2.2. ROIC Architecture

Figure 1 shows the general system architecture of the ROIC. The FPA consists of normal microbolometers and a row of blind microbolometers that served as a reference microbolometer. The blind microbolometers were coated with a reflective layer to shield them from input incident infrared power. In the case of serial readout architecture, a current source with two outputs is desirable. The current source should be capable of providing a constant current throughout the readout time to all the microbolometers irrespective of their resistance variation due to the self-heating or process variability.

Each microbolometer, whether blind or normal, was connected to a current source through a P-type metal-oxide-semiconductor (PMOS) switch. The gate of the PMOS switch was controlled through the digital circuitry that generates the pulse sequence based on the readout topology. A differential approach was used at the preamplification stage, and, finally, digitization of the readout signal was performed using an ADC. The number of amplifiers and ADCs depends on the readout architecture. Thus, if the reference-based serial architecture was used, then only one amplifier and one ADC were used, as it is a time-multiplexed readout architecture.

2.3. Thermal Behavior of the Uncooled Microbolometer

It is very important to understand the overall thermal behavior of an infrared detector before designing the readout circuit. The thermal behavior of a microbolometer not only explains the self-heating response but also helps in choosing the right bias parameters. Each pixel in an FPA represents an individual microbolometer, and these pixels are addressed based on the readout topology. Figure 2 shows the temperature and resistance variation of the microbolometer due to the self-heating when the bias current was swept to 50 μA for a bias duration of 6 μs, 20 μs, and 50 μs. It can be seen from the figure that, for a bias duration of 50 μs, when the bias current was swept to 50 μA, the resistance of the microbolometer decreased by approximately 40 kΩ from its nominal value, which was equivalent to approximately 17 K rise in temperature due to the self-heating. Table 1 shows the thermal parameters of the microbolometer that were used for the simulation [4].

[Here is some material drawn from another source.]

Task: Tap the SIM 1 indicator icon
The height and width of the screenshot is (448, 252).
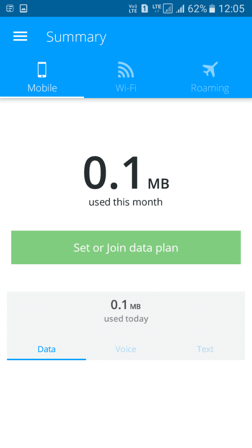Action: (145, 9)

The bias current is one of the most critical parameters in ROIC design that if chosen appropriately reduces the impact of self-heating without introducing any complexity in the readout design. There is a direction relation between bias current and bias power. If the bias current is large, it will result in large self-heating of the microbolometer. Choosing an optimum bias current is a tricky task. The bias current should not be too small that the responsivity of the microbolometer is compromised, nor should it be too large that the temperature rise due to the self-heating is too large. We have presented a detailed analysis to determine the optimum bias parameters later in this section.

In case of the reference-pair serial readout, the applied bias current should be for a short duration so that each reference microbolometer has time to return to the stabilization temperature before the second pulse is applied to the same microbolometer within the frame time. Otherwise, the temperature would gradually increase to levels leading to overheating. So in order to prevent thermal runaway and to limit the detector noise, it is recommended to bias the microbolometers for a short duration.

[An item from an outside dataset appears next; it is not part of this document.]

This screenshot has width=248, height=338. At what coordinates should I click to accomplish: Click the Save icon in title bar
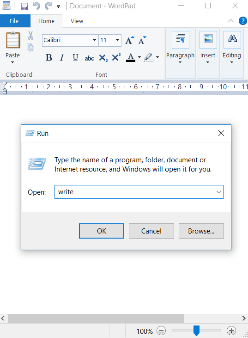(x=24, y=6)
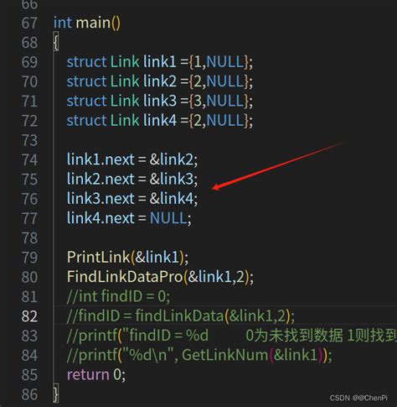Click commented int findID line
Image resolution: width=397 pixels, height=407 pixels.
(118, 296)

Figure 3 shows the simulation result of microbolometer temperature variation in the absence of infrared power. Figure 3(a) shows the temperature variation of normal microbolometer since it was biased only once during the entire frame time, whereas Figure 3(b) shows the temperature variation of the reference microbolometer as it was biased every time when the new row in the FPA is selected for the readout. The incident infrared power was set to zero to observe the microbolometer temperature response due only to the self-heating. It can be seen from Figure 3(a) that the microbolometer had a nominal temperature before the readout. The nominal temperature is defined as the temperature difference of the microbolometer with the ambient temperature. This temperature could be either zero, when the incident infrared power was zero, or DC offset of several millikelvins when the microbolometers were exposed to the infrared radiation. The temperature of the microbolometer rises during the readout due to the bias power that resulted in self-heating of the microbolometer. The slope represents the temperature rise during the readout due to the self-heating, and it is linear when the bias duration is very small as compared to the thermal time constant of the microbolometer. At the end of the readout, the microbolometer temperature rises by approximately 600 mK. After the readout, the microbolometer cools down for the rest of the frame period.

(a)

(b)

Table 2 shows the pulse sequence for a pair-wise serial ROIC in which a pair of microbolometers were selected and biased during each pulse duration. The reference microbolometers were biased only once whereas the normal microbolometers were biased twice during the entire frame time. Once the readout of the selected pair was finished, the bias current source was switched to the next pair of microbolometers. Recently biased detector pair was left to cool off until the next pulse within the same frame time arrived. The reference microbolometer cooled down for the rest of the frame time.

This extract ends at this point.